La ópera prima de la argentina Silvina Schnicer y el español Ulises Porra Guardiola comienza con una serie de imágenes cuyo sentido último la película tardará un buen rato en develar: una adolescente cierra los ojos y dormita en medio de un paraje agreste mientras un chico un poco más joven la observa desde cierta distancia, agazapado detrás de unos yuyos. Un corte ubica al espectador geográficamente, al tiempo que presenta a otro grupo de personajes, dos mujeres de diferentes edades que llegan a una isla del Delta. El breve y conciso diálogo entre ellas transmite la información necesaria para disparar el comienzo de la narración: se trata de dos amigas y la mayor, Rina, de unos 60 años, regresa luego de muchos años de ausencia al lugar, una típica casa isleña que debe ser ocupada ante el riesgo posible de una usurpación. La apuesta de Tigre girará alrededor de esas tensiones: lo dicho y lo apenas sugerido, la necesidad de evidenciar los conflictos –entre esos y otros personajes que no tardarán en llegar al lugar– y la apuesta a cubrir de misterio algunos comportamientos; un relato relativamente transparente y la construcción de climas, usualmente nerviosos y, en algún que otro caso, ominoso.

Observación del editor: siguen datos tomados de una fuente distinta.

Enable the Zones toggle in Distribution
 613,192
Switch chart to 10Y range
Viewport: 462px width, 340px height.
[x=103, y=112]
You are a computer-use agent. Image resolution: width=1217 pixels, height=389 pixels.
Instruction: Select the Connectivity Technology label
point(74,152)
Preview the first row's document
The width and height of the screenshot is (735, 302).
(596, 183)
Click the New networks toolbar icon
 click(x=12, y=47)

La impronta del cine de Lucrecia Martel, en particular el de La ciénaga, ha sido descripta en varios textos publicados luego de la exhibición de Tigre en los festivales de Toronto y San Sebastián. Filiación evidente, por otro lado, en particular en lo que hace a las relaciones intergeneracionales: a la dueña de casa interpretada por Marilú Marini y su amiga Elena (María Ucedo) se sumarán tres jóvenes –dos chicas y un chico– y el hijo de Rina, además de aquellos personajes del comienzo del film, que pueden definirse como secundarios a la trama, pero no así a los intereses narrativos del film. Al deseo sexual como motor expuesto o encubierto de varios personajes –potenciado quizás por el cambio de ámbito, salvaje a pesar de todos los signos de civilidad– se suman las diversas disputas entre madres e hijos o hijas, con el trasfondo de una posible venta del lugar. Schnicer y Porra Guardiola van entrelazando todas esas líneas con poco apuro, pero sin estancarse en la descripción repetitiva de tipologías, apoyados por un trabajo de fotografía de Iván Gierasinchuk que destaca la belleza del lugar al tiempo que evita el empalagamiento preciosista.

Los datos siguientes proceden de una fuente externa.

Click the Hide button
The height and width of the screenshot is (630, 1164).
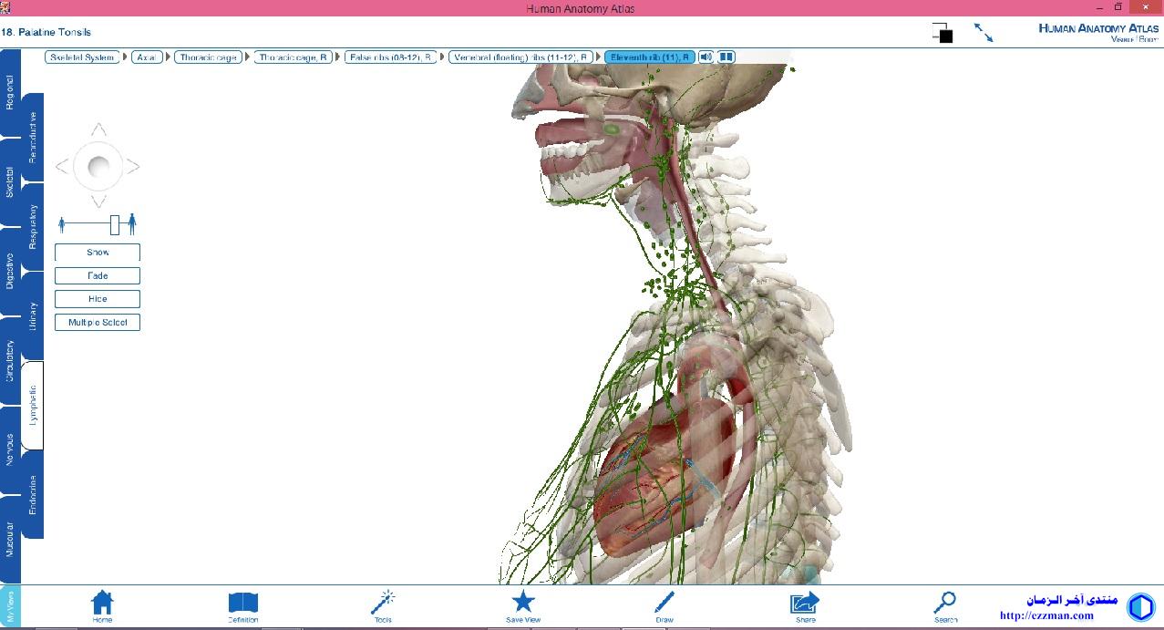98,299
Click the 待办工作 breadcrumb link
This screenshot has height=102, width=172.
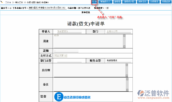click(19, 2)
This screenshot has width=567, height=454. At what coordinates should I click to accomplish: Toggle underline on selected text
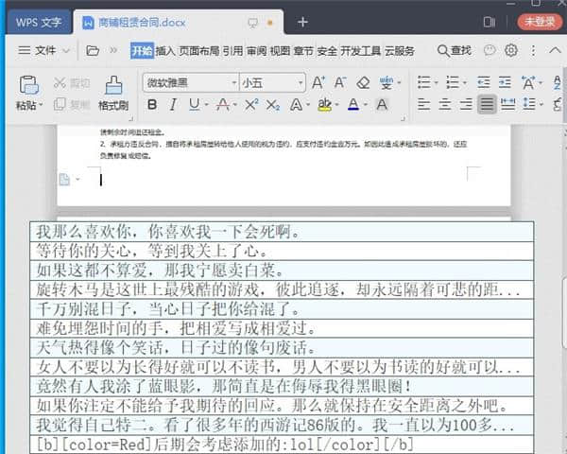coord(194,105)
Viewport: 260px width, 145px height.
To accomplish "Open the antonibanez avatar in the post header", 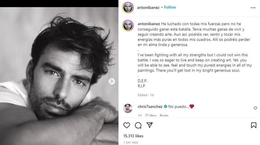I will point(128,7).
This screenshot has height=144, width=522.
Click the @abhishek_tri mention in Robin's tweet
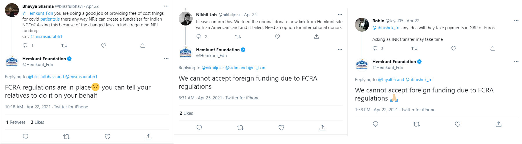(386, 28)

Pero Tigre es, también, una película de actrices: en las miradas, gestos, roces, palabras y silencios de los personajes femeninos –representantes a su vez de tres generaciones distintas– se juegan gran parte de las virtudes de la película. E, incluso, permiten descubrir un ligero semblante feminista que no es puesto de relieve de manera demasiado explícita, pero se evidencia en las rigurosas o débiles resistencias a la imposición del rigor de los hombres. El hecho de que en las escenas finales se haya decidido tirar un poco por la borda esas sutilezas, al poner en pantalla una catarsis física y algo teatral, parecía anticiparlo en parte el abuso de las metáforas climatológicas: el arribo de una sudestada, con sus aguas en subida (“No sabés los bichos que aparecen. Culebras, bichos extraños”, afirma uno de los personajes, conocedor de las consecuencias del evento), coincide con la cercanía del clímax de los conflictos, dejando al descubierto cierta podredumbre en el momento de la marea baja. De todas formas, esa escritura enfática –que aparece de forma intermitente– no logra opacar completamente el naturalismo extrañado construido pacientemente por los realizadores.